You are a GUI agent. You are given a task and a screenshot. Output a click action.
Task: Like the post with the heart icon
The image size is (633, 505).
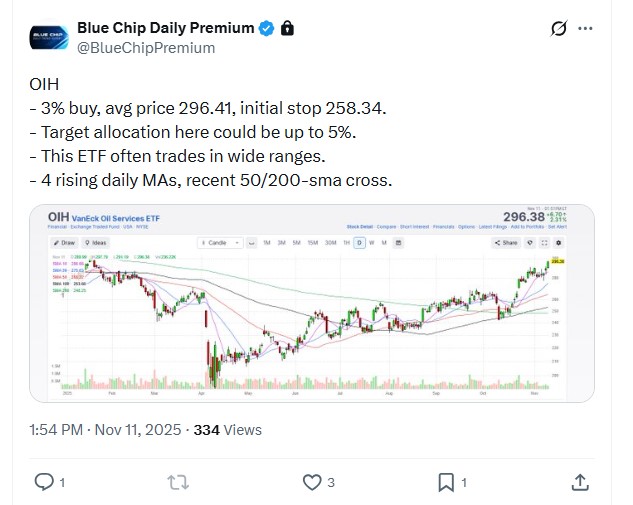[x=311, y=482]
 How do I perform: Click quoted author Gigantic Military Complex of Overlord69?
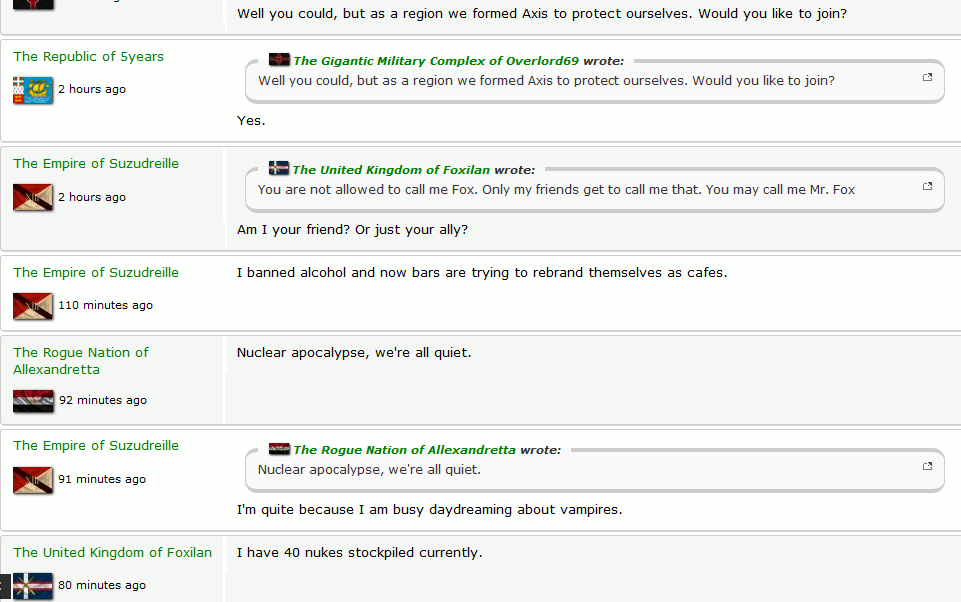pyautogui.click(x=436, y=61)
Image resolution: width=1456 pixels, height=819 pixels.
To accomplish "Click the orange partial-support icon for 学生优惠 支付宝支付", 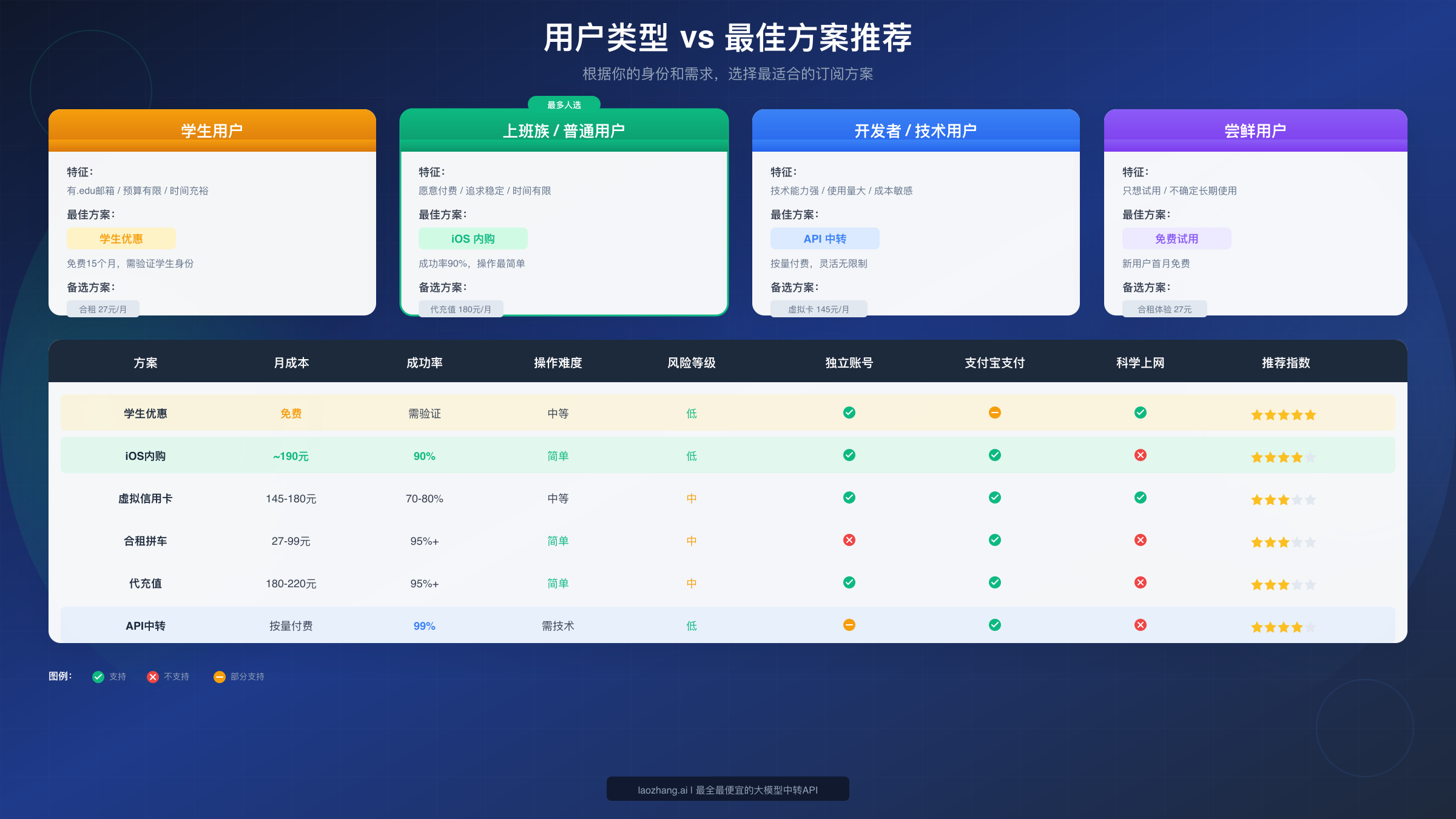I will [x=994, y=413].

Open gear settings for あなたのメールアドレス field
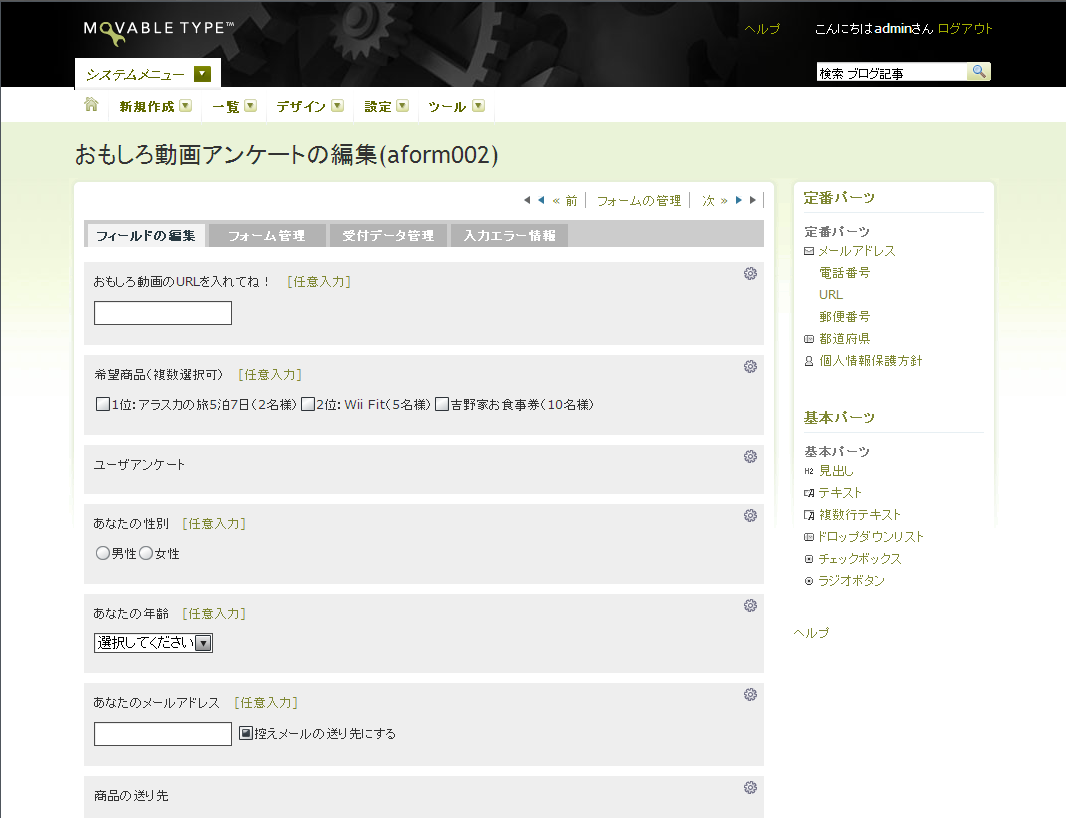750,695
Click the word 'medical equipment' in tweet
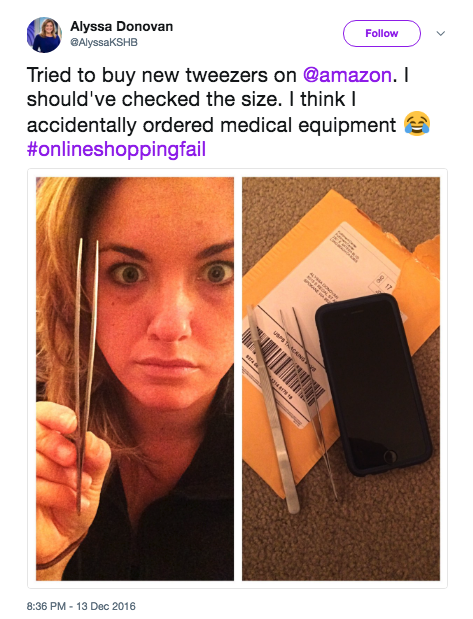 (x=308, y=125)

Written request: Copy the records word for word, starting at the line that contains "Open gear settings for あなたのメールアドレス field" and continuing through the end of the records. Leave the pictures out.

Reply:
Open gear settings for あなたのメールアドレス field
750,695
Click the word 'medical equipment' in tweet
 (x=308, y=125)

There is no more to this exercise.